Secretory autophagy mediated release of pro-tumor factors in TME contributes to cancer progression and tumor metastasis. Both cancer and stromal cells are able to release pro-tumor factors via secretory autophagy. Autophagy-mediated release of type I collagen and fibronectin from stellate cells as well as Wnt5A, MMP2 and TGF-β1 from cancer-associated fibroblast (CAF) or TGF-β1 from tumor-associated macrophage (TAM) facilitate tumor metastasis. In addition, autophagy-regulated release of IL-8 and IL-6 derived from CAFs or HMGB1 from TAM and cancer cells leads to inflammation and cancer progression. Furthermore, TAM produced galectin-1 via secretory autophagy creates an immunosuppressive TME and enhances tumor growth, which altogether leads to cancer progression. ECM Extracellular matrix

IL-6

IL-6 is a pro-inflammatory cytokine that participates in chronic inflammatory conditions, which is one of the leading causes of cancer progression. The autophagy-regulated IL-6 secretion in TME has been observed. Inhibition of autophagy by knocking down ATG7 or beclin 1 in breast cancer stem cells diminishes IL-6 secretion, cell survival as well as mammosphere formation [218]. In line with breast cancer stem cells, knockdown of ATG7 in immortalized pancreatic stellate cells reduces not only IL-6 secretion but also the release of ECM proteins such as type I collagen and fibronectin. Autophagy inhibition in immortalized pancreatic stellate cells suppresses tumor growth, liver metastasis and peritoneal dissemination in vivo [219]. Apart from cancer cells, CAFs can also utilize secretory autophagy to manipulate IL-6 secretion. Head and neck squamous cell carcinoma-derived bFGF stimulates the activation of CAFs through FGF receptor signaling and hence facilitates the induction of autophagy. Up-regulation of autophagy in CAFs promotes the secretion of IL-6 and IL-8, whereas autophagy inhibition significantly suppresses release of these cytokines as well as cancer progression [220]. On the other hand, IL-6 can act upstream of autophagy. It has been found that activation of autophagy via IL-6/JAK2/beclin 1 pathway in colorectal cancer [221] in turn facilitates IL-6 secretion by secretory autophagy to promote tumor development and chemotherapy resistance (Center, Fig. 6).

HMGB1

High mobility group box 1 (HMGB1) is one of proinflammatory alarmins or DAMP (damage-associated molecular pattern) molecules normally localized in the nucleus and acts as a danger signal to warn the surrounding cells when it is secreted extracellularly. In established tumors, HMGB1 released by tumor cells can exacerbate inflammation to promote tumor growth.
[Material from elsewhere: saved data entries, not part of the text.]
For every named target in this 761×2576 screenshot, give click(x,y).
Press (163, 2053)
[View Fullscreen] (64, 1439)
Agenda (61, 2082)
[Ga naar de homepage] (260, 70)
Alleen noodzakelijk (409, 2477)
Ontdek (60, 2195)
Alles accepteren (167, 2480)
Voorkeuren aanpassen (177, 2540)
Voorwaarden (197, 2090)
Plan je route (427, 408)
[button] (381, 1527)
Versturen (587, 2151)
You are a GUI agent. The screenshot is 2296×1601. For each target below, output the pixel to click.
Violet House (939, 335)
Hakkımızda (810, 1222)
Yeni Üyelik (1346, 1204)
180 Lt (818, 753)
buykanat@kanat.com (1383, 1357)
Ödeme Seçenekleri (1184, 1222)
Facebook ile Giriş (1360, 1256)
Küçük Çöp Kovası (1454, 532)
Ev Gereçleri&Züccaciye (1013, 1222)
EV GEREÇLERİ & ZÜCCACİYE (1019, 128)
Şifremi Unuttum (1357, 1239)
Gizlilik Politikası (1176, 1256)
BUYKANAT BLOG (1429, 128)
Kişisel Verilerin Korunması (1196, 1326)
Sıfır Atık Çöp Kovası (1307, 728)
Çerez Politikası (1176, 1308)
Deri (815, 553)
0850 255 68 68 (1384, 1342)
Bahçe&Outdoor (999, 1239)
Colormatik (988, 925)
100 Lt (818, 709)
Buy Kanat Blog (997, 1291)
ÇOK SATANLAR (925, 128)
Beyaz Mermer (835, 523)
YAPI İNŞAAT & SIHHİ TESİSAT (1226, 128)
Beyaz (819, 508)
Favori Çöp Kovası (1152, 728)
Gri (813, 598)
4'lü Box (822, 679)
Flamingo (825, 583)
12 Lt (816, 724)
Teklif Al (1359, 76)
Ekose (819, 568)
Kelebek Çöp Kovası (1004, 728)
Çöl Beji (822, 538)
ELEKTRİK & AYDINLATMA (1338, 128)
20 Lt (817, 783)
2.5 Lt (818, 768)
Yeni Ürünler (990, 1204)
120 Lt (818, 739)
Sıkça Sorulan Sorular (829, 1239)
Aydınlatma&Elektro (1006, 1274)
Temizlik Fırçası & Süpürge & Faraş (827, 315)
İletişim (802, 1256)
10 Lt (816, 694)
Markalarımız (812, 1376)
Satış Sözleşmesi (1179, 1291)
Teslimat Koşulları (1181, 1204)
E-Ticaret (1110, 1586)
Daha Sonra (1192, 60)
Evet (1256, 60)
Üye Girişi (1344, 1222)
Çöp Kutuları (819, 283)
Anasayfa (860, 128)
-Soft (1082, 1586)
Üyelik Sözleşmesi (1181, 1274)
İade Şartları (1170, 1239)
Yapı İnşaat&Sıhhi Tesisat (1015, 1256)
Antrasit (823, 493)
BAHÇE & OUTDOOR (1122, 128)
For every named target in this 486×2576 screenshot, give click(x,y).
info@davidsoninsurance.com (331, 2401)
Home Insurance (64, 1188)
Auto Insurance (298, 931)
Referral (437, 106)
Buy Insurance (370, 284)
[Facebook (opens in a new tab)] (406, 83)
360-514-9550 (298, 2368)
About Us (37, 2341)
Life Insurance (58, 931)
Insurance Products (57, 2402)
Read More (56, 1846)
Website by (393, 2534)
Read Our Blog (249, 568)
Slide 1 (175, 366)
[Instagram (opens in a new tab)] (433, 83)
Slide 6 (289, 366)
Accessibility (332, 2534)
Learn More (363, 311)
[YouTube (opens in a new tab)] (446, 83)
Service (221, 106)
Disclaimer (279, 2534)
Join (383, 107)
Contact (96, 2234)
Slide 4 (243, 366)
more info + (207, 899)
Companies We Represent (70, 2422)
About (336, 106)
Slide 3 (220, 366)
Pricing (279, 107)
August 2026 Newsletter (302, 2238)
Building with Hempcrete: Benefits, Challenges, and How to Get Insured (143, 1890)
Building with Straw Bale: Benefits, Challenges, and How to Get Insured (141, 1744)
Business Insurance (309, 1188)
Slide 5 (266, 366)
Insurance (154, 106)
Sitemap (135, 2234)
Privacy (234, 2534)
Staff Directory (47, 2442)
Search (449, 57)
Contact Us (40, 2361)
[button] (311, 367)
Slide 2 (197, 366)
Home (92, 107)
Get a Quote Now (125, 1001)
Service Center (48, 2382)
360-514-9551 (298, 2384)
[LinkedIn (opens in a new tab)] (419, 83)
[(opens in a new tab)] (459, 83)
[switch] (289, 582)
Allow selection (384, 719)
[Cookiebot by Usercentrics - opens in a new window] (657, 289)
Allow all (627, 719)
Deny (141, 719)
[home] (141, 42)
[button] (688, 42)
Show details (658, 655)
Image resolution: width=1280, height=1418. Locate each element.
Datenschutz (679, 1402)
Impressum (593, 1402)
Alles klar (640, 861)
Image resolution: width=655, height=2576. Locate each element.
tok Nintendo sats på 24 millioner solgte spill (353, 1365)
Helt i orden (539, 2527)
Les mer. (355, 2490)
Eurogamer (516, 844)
For example, extracellular HMGB1 stimulates the release of pro-inflammatory cytokines such as IL-6 and IL-8 by triggering MAPK- and MyD88-dependent NF-κB pathways, subsequently facilitating cancer cell proliferation, angiogenesis, EMT, invasion and metastasis [222]. Passive release of HMGB1 usually occurs in cells that are undergoing necrotic cell death [222]. However, active secretion of HMGB1 has been uncovered in tumor cells. It has been found that knockdown of ATG5, ATG7 or ATG12 blocked HMGB1 secretion in diphtheria toxin-treated glioblastoma cells without causing membrane lysis and necrosis, indicating that secretory autophagy is responsible for HMGB1 secretion [223]. In addition to cancer cells, bone marrow-derived macrophages also promote HMGB1 release via secretory autophagy. Upon stimulation of macrophages with nigericin, the delivery of HMGB1 to cytosol was substantially diminished in Atg5−/− bone marrow-derived macrophages [198] (Right, Fig. 6).

Galectin-1

Galectin-1 belongs to a family of β-galactoside-binding lectins and is widely expressed in various tissues. By binding to its glycosylated ligands, extracellular galectin-1 is able to regulate tissue development, immune system activation, pathogen infection and cancer progression. In fact, overexpression of galectin-1 in cancer cells and/or stromal cells is observed to be correlated with poor prognosis in many types of cancers [224]. Since galectin-1 contains no recognizable signal sequence to export via ER-Golgi pathway, the secretion mode of galecin-1 is suggested to be via UCPS. It is found that galectin-1 can be secreted by tumor-associated macrophages (TAMs) via secretory autophagy, which is strongly associated with hepatocellular carcinoma progression. Mechanistically, TLR2-mediated ROS signaling is required for both autophagy induction and galectin-1 secretion via autophagy-based secretion. Galectin-1-carrying autophagosomes fuse with MVBs via Rab11 and VAMP7-mediated vesicle trafficking prior to secretion. This autophagy-regulated galecin-1 secretion promotes tumor growth in mice and correlates to poor prognosis of hepatocellular carcinoma patients. The findings demonstrate the contribution of galectin-1 released by secretory autophagy in TAMs and its role in liver cancer progression [225] (Right, Fig. 6).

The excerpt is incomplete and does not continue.